◆ Data for processing ◆
··········

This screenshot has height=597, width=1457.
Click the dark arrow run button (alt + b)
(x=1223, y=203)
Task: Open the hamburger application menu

··········

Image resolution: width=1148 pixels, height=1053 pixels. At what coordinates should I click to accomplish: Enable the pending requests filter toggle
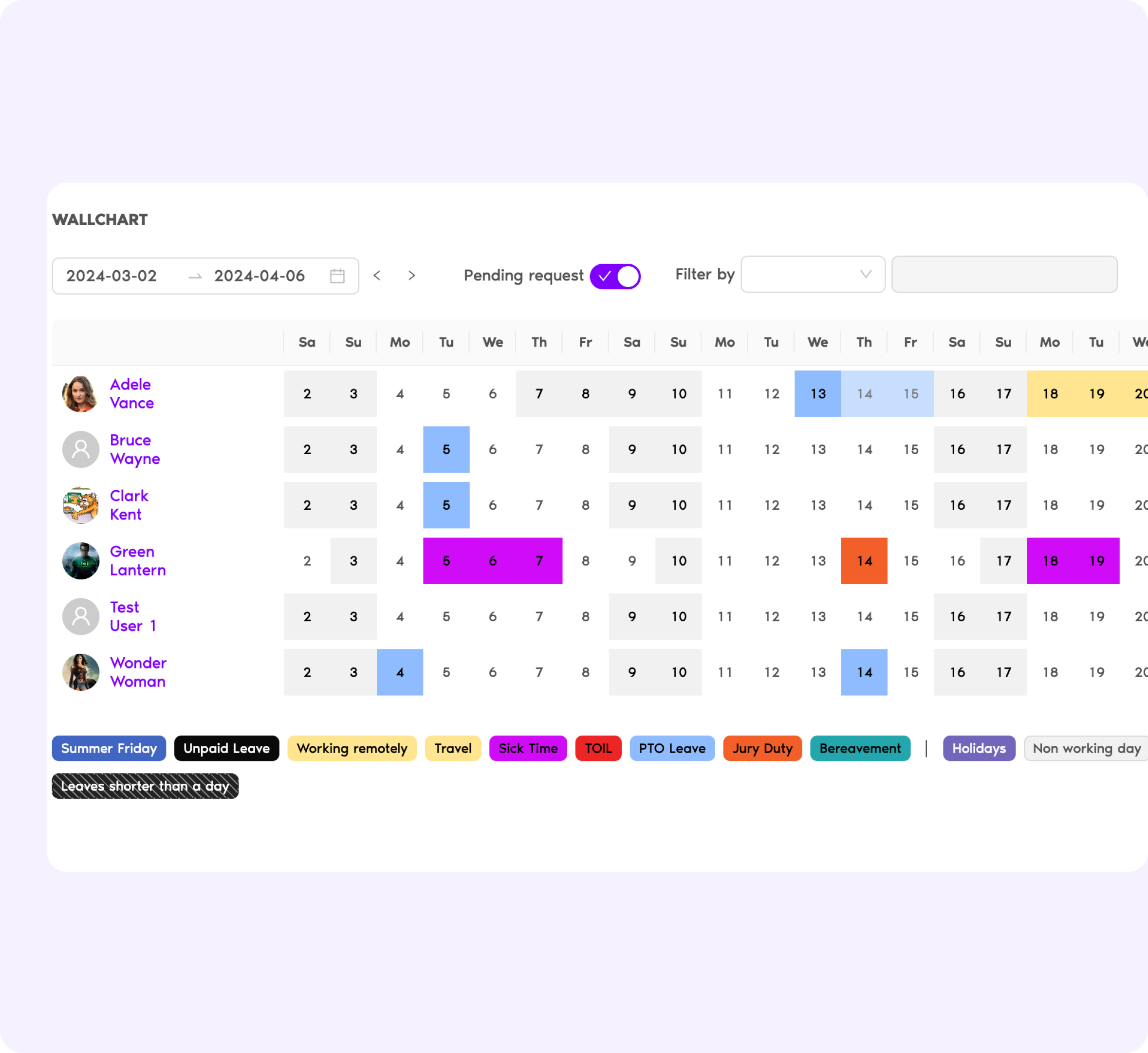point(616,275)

··········

◆ What the exercise asks ◆
Rewrite the items from the line with "Image resolution: width=1148" up to and including the line with "point(616,275)", requests included. Multiply each coordinate in the answers by 1.55 and round it to a whole number, with halves rounded up. Leave the other numbers unchanged and leave the pictures out.

◆ Answer to this exercise ◆
Image resolution: width=1148 pixels, height=1053 pixels. At what coordinates should I click to accomplish: Enable the pending requests filter toggle
point(955,426)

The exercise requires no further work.